Sekarang Aruna dan Acha tengah menunggu Langit yang tengah melapor pada petugas setempat.
"Ayah! Bunda!" teriak Acha sambil menunjuk segerombolan orang-orang dari kejauhan.
Tidak menunggu lama akhirnya Langit datang bersama seorang petugas, diikuti oleh orang tua Acha.
"Makasih yah mas, mba. Saya bener-bener ga tau lagi kalau ga ada mas sama mba nya.." kata seorang laki-laki yang, sepertinya adalah Ayah Acha. Terlihat perempuan di sampingnya memeluk erat Acha, menatap putrinya khawatir. Ya, sudah dipastikan itu pasti Ibunya Acha.
Aruna jadi merasa bersalah karena membiarkan Acha lebih lama bersama mereka. Mungkin jika Aruna dan Langit langsung melaporkannya Ayah dan Ibu Acha tidak akan sepanik ini.

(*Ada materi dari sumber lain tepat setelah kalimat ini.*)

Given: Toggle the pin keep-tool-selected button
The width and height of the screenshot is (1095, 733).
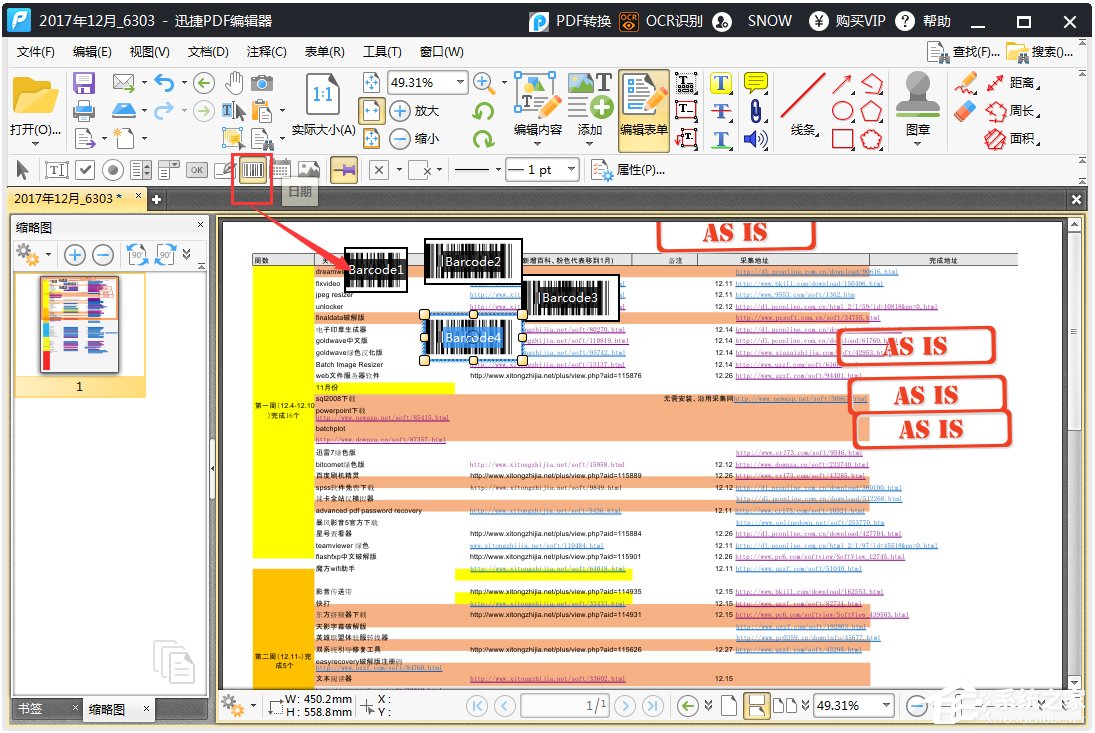Looking at the screenshot, I should [x=344, y=170].
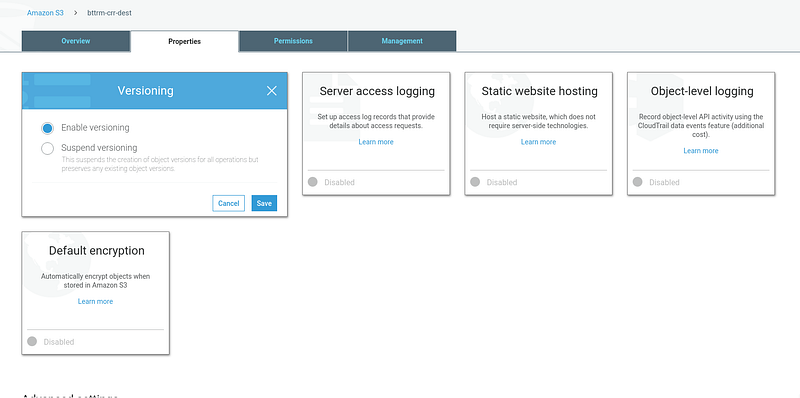The height and width of the screenshot is (398, 800).
Task: Go to the Management tab
Action: click(x=402, y=41)
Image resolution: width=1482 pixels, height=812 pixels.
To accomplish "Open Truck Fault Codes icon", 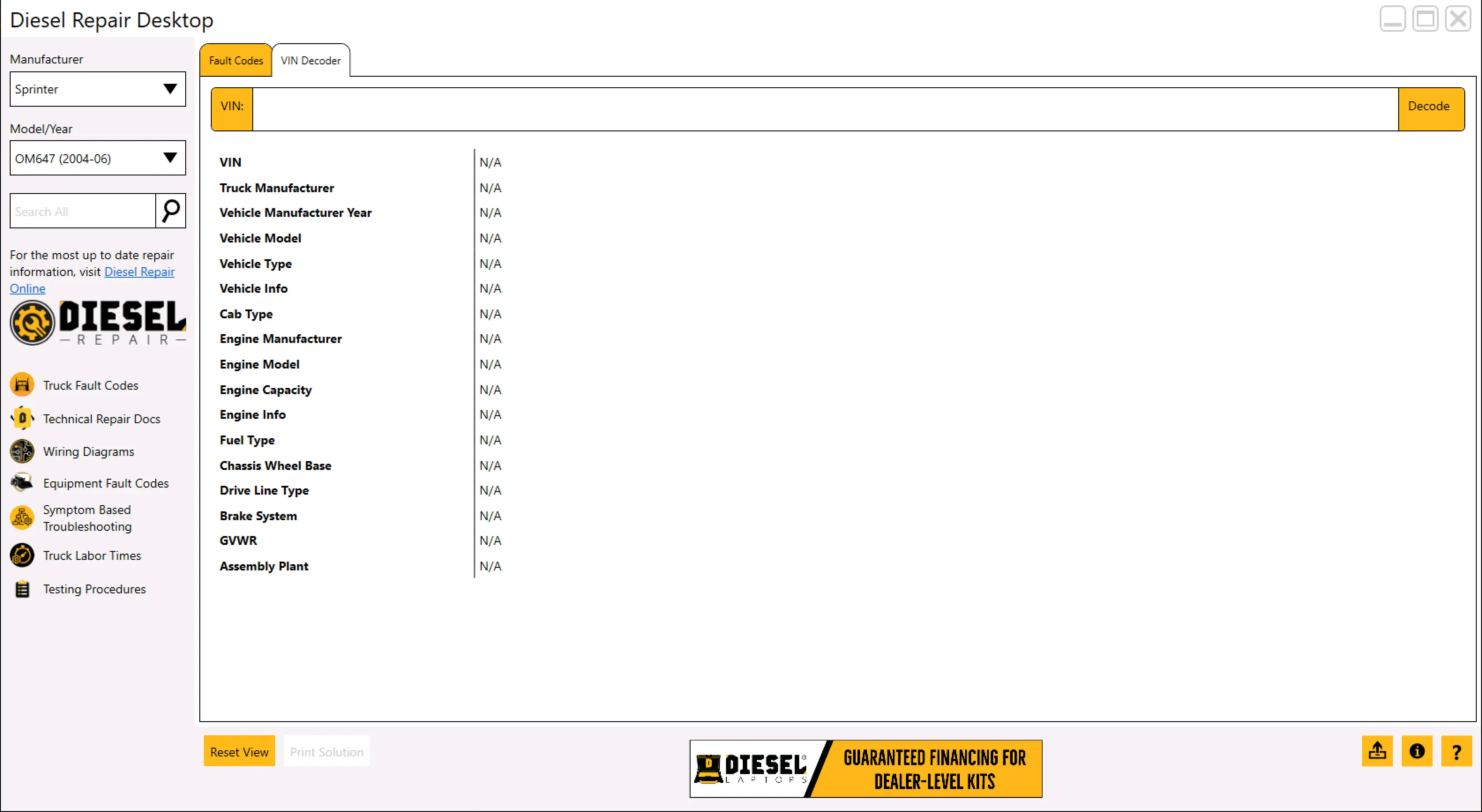I will pos(22,385).
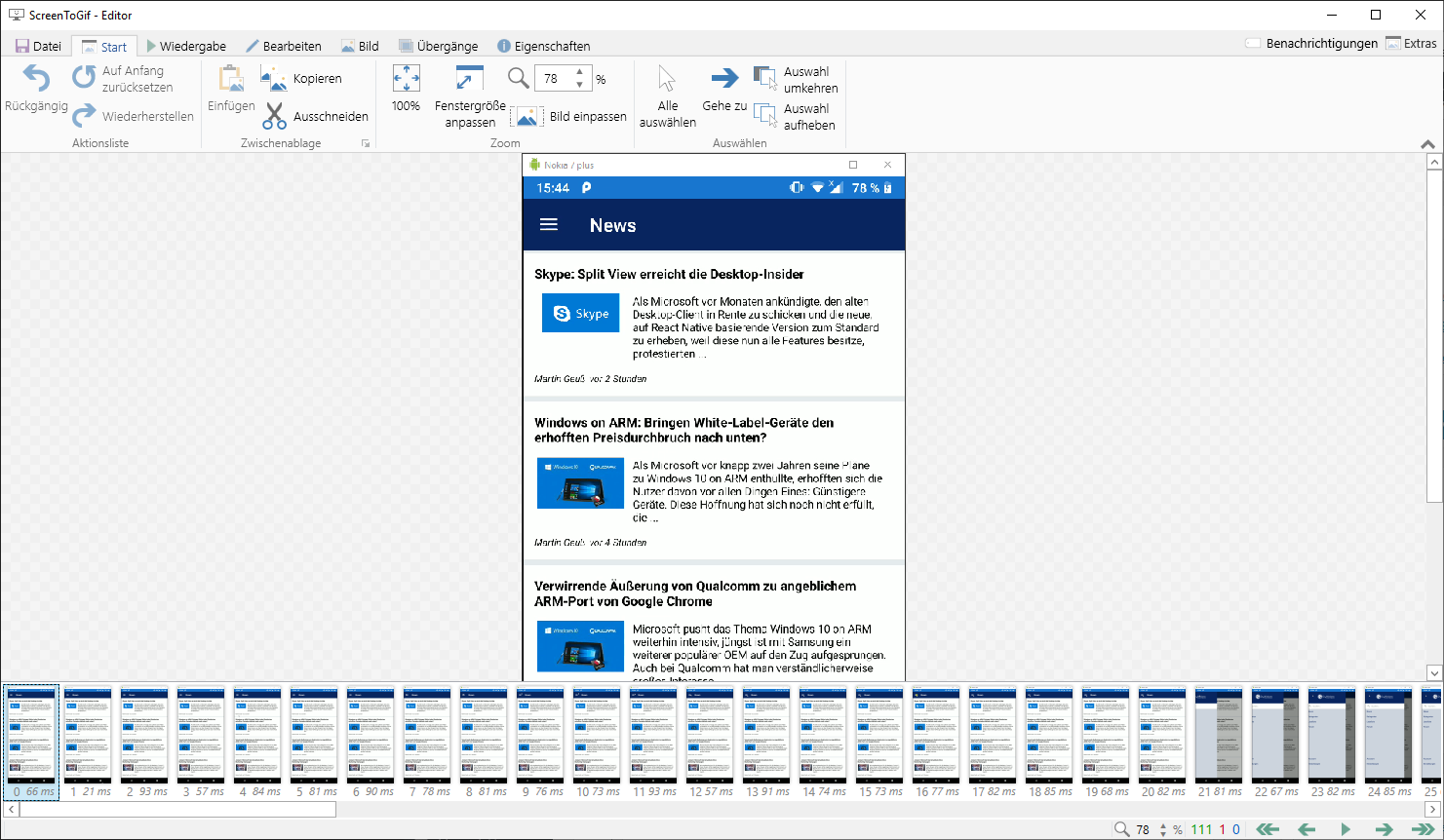The height and width of the screenshot is (840, 1444).
Task: Click Bild einpassen icon
Action: point(525,117)
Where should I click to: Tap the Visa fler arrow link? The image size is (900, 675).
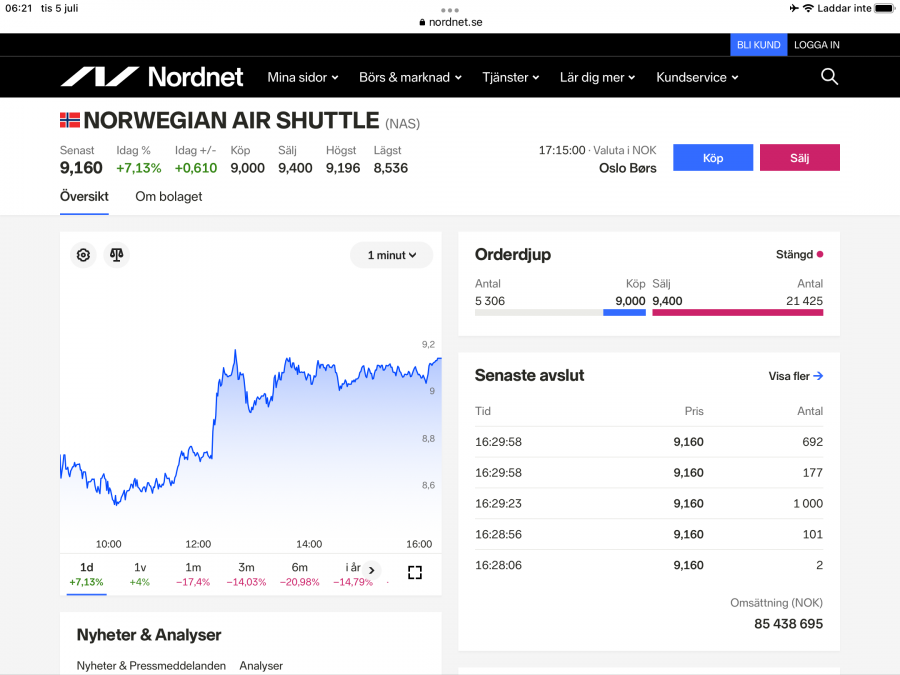(x=795, y=376)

"Iya pak, gapapa. Lain kali, hati-hati aja. Kasian anaknya," ujar Langit tersenyum seramah mungkin.
Setelah berpamitan dengan Ayah dan Ibu Acha, Aruna memutuskan untuk pulang karena takut ke kemaleman. Tapi Langit lagi-lagi memberhentikan mobilnya seenaknya di tukang sate dekat rumahnya.
"Kan gue udah bilang, gue ga laper Langit. Nanti kalau Anna nyariin gue gimana?"
"Cerewet."
"DIH KOK GITU!"
Langit mengedikkan bahu nya tak peduli. Sedangkan Aruna masih saja mengomel-ngomel tidak terima karena ia sudah sangat lelah.

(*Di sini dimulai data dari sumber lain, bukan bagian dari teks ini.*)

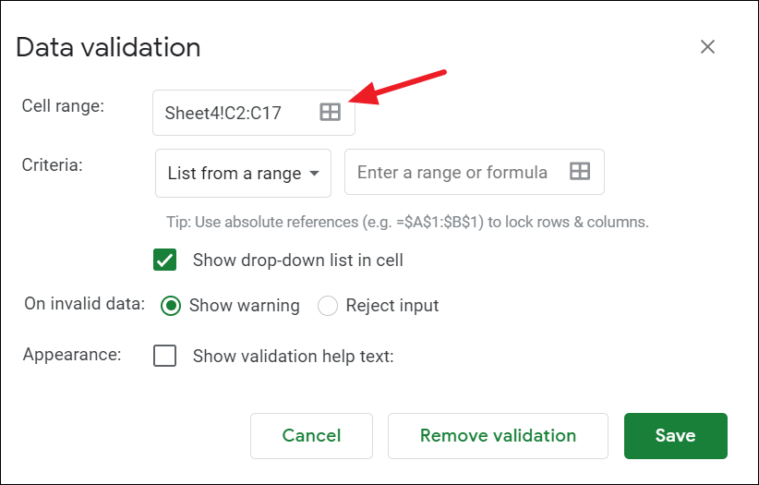The width and height of the screenshot is (759, 485).
Task: Open the List from a range criteria dropdown
Action: click(x=243, y=173)
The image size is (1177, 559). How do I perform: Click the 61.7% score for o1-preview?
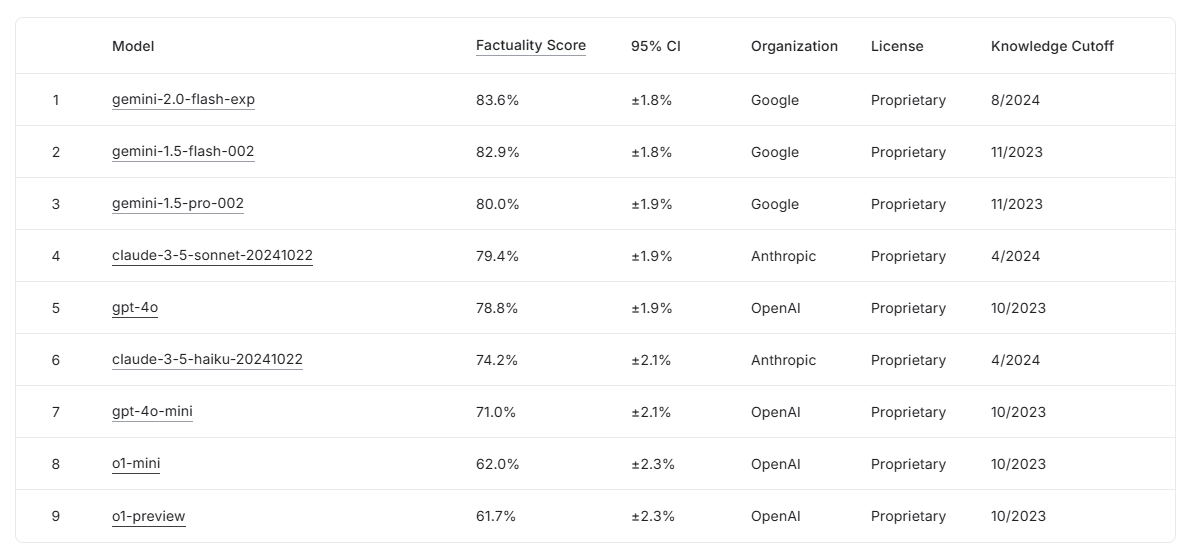click(x=496, y=516)
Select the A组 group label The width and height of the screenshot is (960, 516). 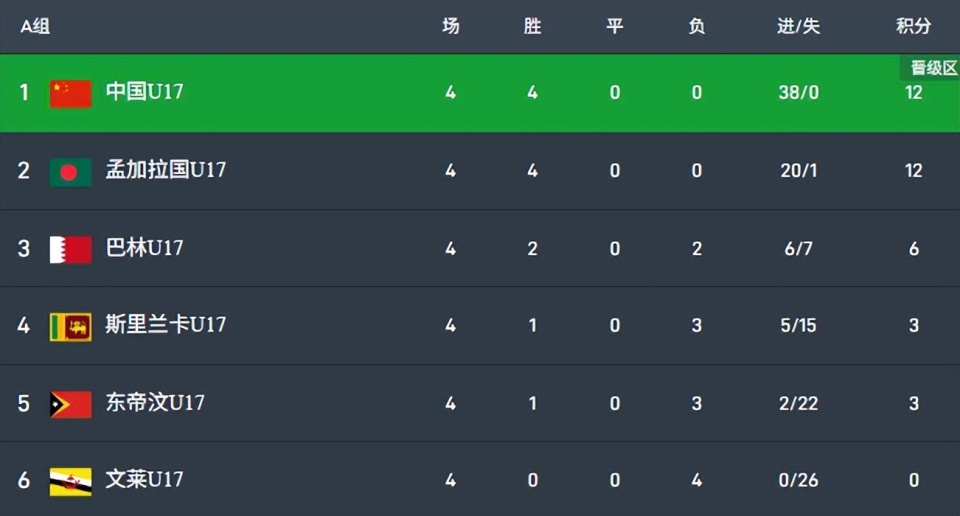35,26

"Mang! Satenya tiga. Dua makan sini, satunya bungkus." ujar Langit kemudian duduk di kursi lebih dulu.
Aruna mengerutkan kening. "Banyak banget dah, buat apa?"
"Buat Anna di rumah, kasian kalau ga dikasih."
Aruna mengangguk-ngangguk. Tidak ingin protes karena yang membayar juga Langit.
"Beuh Runa! Sapa tuh? Pina gagah banar.. Pacar ikam kah?" Amang Rahman atau biasa Aruna panggil Mang Ahman itu sedikit berbisik namun masih bisa didengar oleh Langit. (Siapa tuh? Keliatan ganteng banget. Pacar kamu?)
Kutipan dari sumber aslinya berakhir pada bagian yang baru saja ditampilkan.